Saturday, February 7, 2015

The effects of taxation on entrepreneurship and innovation

Innovation and entrepreneurship play a pivotal role in sustained
U.S. economic growth and improved standards of living through
lower prices, higher wages, and advances in healthcare. There
are many factors involved in bringing an idea to the market, but
we know surprisingly little about the role of government, and
taxation specifically, in attracting foreign entrepreneurs and
spurring or repressing U.S. innovation. Stefanie Stantcheva, an
Equitable Growth grantee and Junior Fellow at the Harvard
Society of Fellows (and future assistant professor at Harvard’s
Department of Economics), together with co-authors Ufuk Akcigit
an Assistant Professor at the University of Pennsylvania and
Salome Baslandze, a Graduate Student at the University of
Pennsylvania, seeks to understand how tax systems affect
international mobility and the activity of innovators and
entrepreneurs.
To do so, Stantcheva will combine international data on inventors
and their patents, and tax policies across developed economies
in order to understand how income taxes, a country’s
immigration policies, and companies influences the activity and
mobility of inventors as well as the quality of innovative activity.
The focus is on “superstar’’ inventors, those inventors with the
most and most valuable patents, who play a key role in
economic growth.
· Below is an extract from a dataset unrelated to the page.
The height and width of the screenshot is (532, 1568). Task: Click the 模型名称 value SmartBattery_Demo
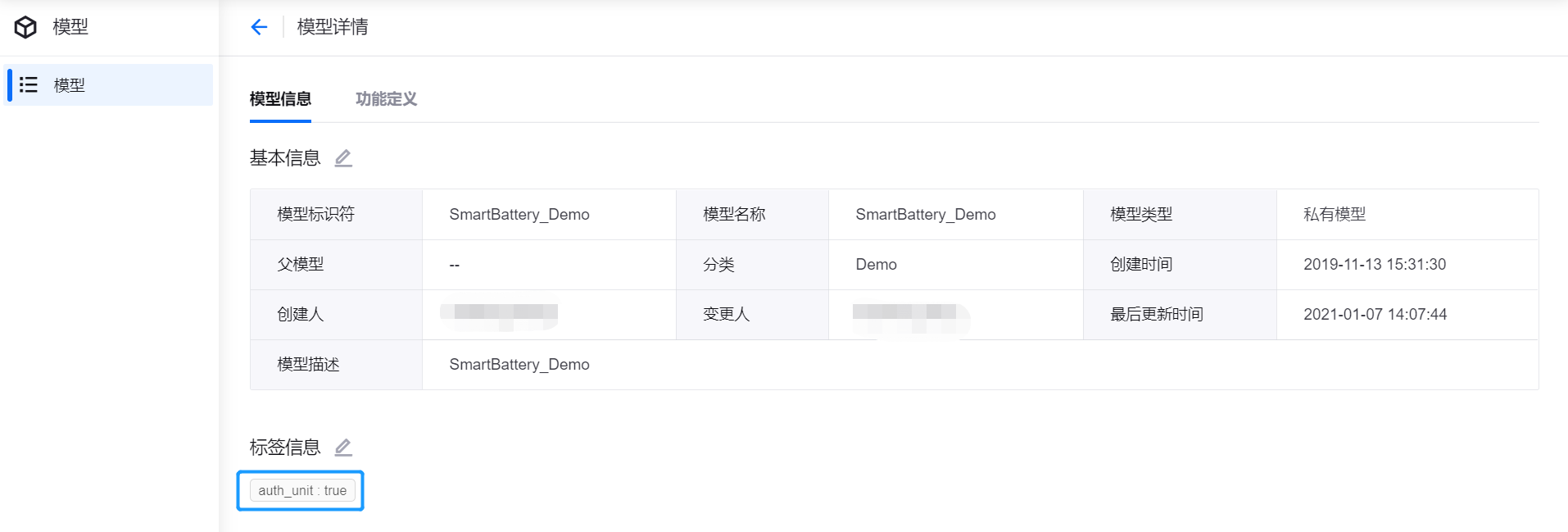(x=926, y=215)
She will use the results to build a more
complete taxation model, which takes entrepreneurship and
innovation into account.
Stantcheva posits that a progressive tax code can reduce the
profits from any given innovation, thus encouraging inventors
and entrepreneurs to move to a lower-tax country. Her
preliminary results find that, broadly speaking, this prediction
holds true. Yet she also finds these results can be mitigated by a
country’s investment in a strong basic research infrastructure,
allowing for an active community of innovators whose
contributions to growth are shared equally instead of just among
the top earners.
Stantcheva suggests that progressive tax systems may also
safeguard against the high possibility of failure inherent to any
start up, allowing smart individuals without an abundance of
wealth to act on their good ideas. Her hypothesis is supported
by some emerging literature , which contends that some
government social insurance programs can actually spur
entrepreneurship by encouraging people to take risks.
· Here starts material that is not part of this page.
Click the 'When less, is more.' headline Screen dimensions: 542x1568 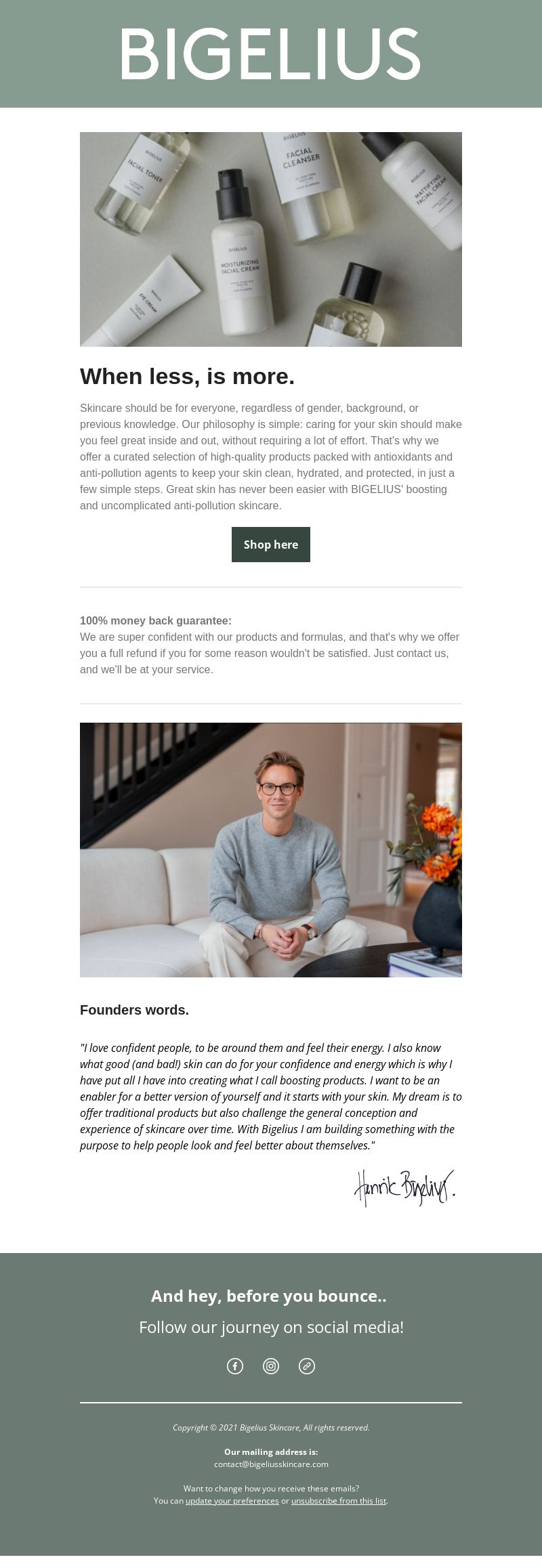188,376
Her final results, due out later this year, will be timely for U.S.
policymakers, many of whom are under pressure to cut U.S.
research & development funding. To the untrained eye, spending
millions of dollars on, for example, fruit fly research may seem
wasteful. In fact, this research not only serves as the basis for
understanding the entire human genome and many genetic
diseases but also produced massive economic returns relative to
the original public investment. Despite such evidence, R&D
spending by the federal government as a percent of GDP has
dropped from 1.7 percent in the 1970s, to 0.7 percent in the
2000s, a phenomenon that may, in the long run, reduce the long-
term growth of our economy.
Furthermore, with foreigners comprising 40 percent of all
science and engineering Ph.D. graduates in the United States—
many of whom are not permitted to stay because of our current
immigration laws—there is ample reason to consider reforms to
these laws in order to attract and retain more of the talent that
creates jobs and drives our economic prosperity. Congress is
beginning to take notice, with the recent introduction of the
bipartisan Startup Act , which would create a new “entrepreneur”
visa category for foreign students who graduate in STEM fields.
Too little is known about how taxes interact with innovation and
entrepreneurship, despite invention being a cornerstone of
growth. Many immediately conclude that a progressive tax
system reduces the returns to innovation, and thus discourages
entrepreneurship, which intuitively makes sense. Stantcheva’s
research, however, allows us to consider whether this
assumption is just one of many considerations we must take into
account when designing optimal tax systems and policies to
boost innovation and spur economic growth.